Автор работы: Пользователь скрыл имя, 29 Ноября 2012 в 22:48, реферат

Описание работы

Одним из наиболее существенных факторов, определяющих степень здоровья общества и его нормальное, лишенное срывов и катаклизмов развитие, является уровень достигнутой им социальной стабильности и способность сохранять ее неопределенно долгое время. Для России, находящейся в процессе трансформации от одной общественно-политической системы к другой, данный фактор является особенно важным и значимым, причем и существующий уровень социального неравенства, и нерешенные проблемы экономического развития обусловливают наличие постоянного числа утраты того относительно «равновесного» состояния, которое достигнуто к настоящему времени.

Файлы: 1 файл

Peregudov.doc

— 104.00 Кб (Скачать файл)


С.П.Перегудов

 

ТРИПАРТИСТСКИЕ ИНСТИТУТЫ  НА ЗАПАДЕ И В РОССИИ: ПРОБЛЕМЫ ОБНОВЛЕНИЯ

Одним из наиболее существенных факторов, определяющих степень здоровья общества и его нормальное, лишенное срывов и катаклизмов развитие, является уровень достигнутой им социальной стабильности и способность сохранять ее неопределенно долгое время. Для России, находящейся в процессе трансформации от одной общественно-политической системы к другой, данный фактор является особенно важным и значимым, причем и существующий уровень социального неравенства, и нерешенные проблемы экономического развития обусловливают наличие постоянного числа утраты того относительно «равновесного» состояния, которое достигнуто к настоящему времени.
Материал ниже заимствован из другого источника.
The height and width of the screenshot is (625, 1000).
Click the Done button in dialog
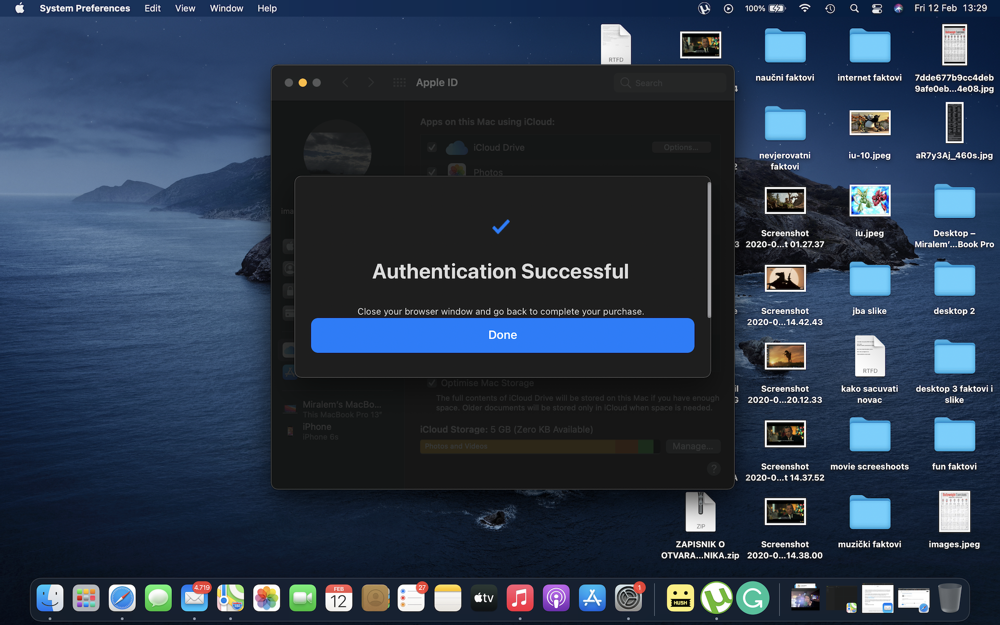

Не представляя собой некую  данность, социальная устойчивость зависит как от объективной общественно-политической ситуации, так и от субъективных действий государственной власти и самого общества. Данная активность может быть как чисто ситуационной (нацеленной на временное смягчение существующих диспропорций в распределении собственности и доходов, укрепления чисто политических и силовых механизмов «гашения» взрывных ситуаций), так и носить более основательный, системный характер. При этом, именно социальная устойчивость стала «нормой»,  именно данная, системная адаптация к изменениям объективной социально-экономической ситуации играла и играет решающую роль в достижении и сохранении данной «нормы». И поскольку Россия встала на путь, призванный поставить ее в один ряд с этими государствами, есть резон кратко остановиться на ключевых моментах данной адаптации.

Трипартизм, корпоративизм и новое  социальное партнерство

Первой серьезной попыткой ввести в «системные» рамки отношения  генерировавших конфликт и социально-классовой  противостояние, было  создание той  модели  социального партнерства, которая получила название «трипартистской или неокорпоративистской». Начало этому было положено шведскими социал-демократами еще до второй мировой войны, но в большинстве западных стран трипартизм утвердился уже в послевоенный период. Своего рода  его образцами стали т.н. шведская модель и австрийское социальное партнерство.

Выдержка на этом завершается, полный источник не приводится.